Nigerian Nobel Laureate, Wole Soyinka, on Wednesday said that Nigeria is likely to break up following the massacre of thousands of innocent citizens in the hands of members of the radical Islamist sect, Boko Haram.
The Nobel Laureate, who made this known to Reuters at his Abeokuta residence, Ogun State said the only way to stop the impending break up from happening is through enhanced unity between Muslims and Christians.
Speaking further, he reiterated that Nigeria is undergoing a higher massacre in the hands of Islamist when compared to what happened during the country’s Civil War.
Related: REVEALED: Boko Haram Is The Armed Wing Of APC
“The bloodshed is now worse than during the 1967-70 Civil War when a secessionist attempt by the Eastern region nearly tore the country into ethnic regions” he said.
According to him, the horrors caused by the sect had shown Nigerians that unity might be the only way to avoid even greater sectarian slaughter.
“We have never been confronted with butchery on this scale, even during the civil war. There were atrocities during the war, but we never had such a near predictable level of carnage and this is what is horrifying” Soyinka said.
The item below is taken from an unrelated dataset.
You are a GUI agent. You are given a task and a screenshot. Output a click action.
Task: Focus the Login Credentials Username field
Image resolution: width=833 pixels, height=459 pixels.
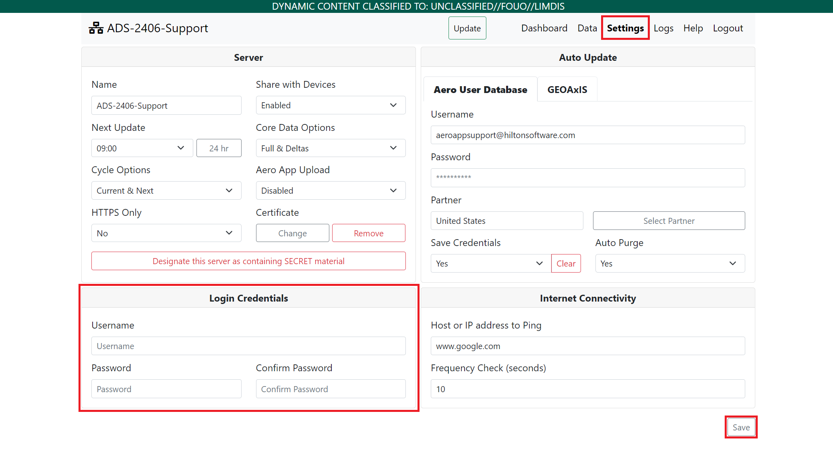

Boko Haram, which means ‘western education is a sin’ in hausa language was designated as a terrorist group by the US government in 2013. Itwas founded in 2002 by Mohammed Yusuf, an Islamic scholar. The terrorist group has launched several offensives which have left scores of people dead. The Islamist which stands against Westernisation launched its first military operations in 2009 in an attempt to create an Islamic state.
However, the Federal Government on its part has kept hampering that the sect’s activities would soon be brought to a halt. On Tuesday July 1, 2014, the Coordinator of the National Information Centre, Mike Omeri, boasted that the federal government has more sophisticated weapons that can be used to fight the radical Islamist sect, Boko Haram, adding that the Nigerian army was well trained to curb the sect. On July1, 2014, two bombs went off in two northern states of Borno and Kaduna, leaving scores of innocent Nigerians dead with several others injured, showing that the Islamist had continued to carry out their attacks at wherever pleases them.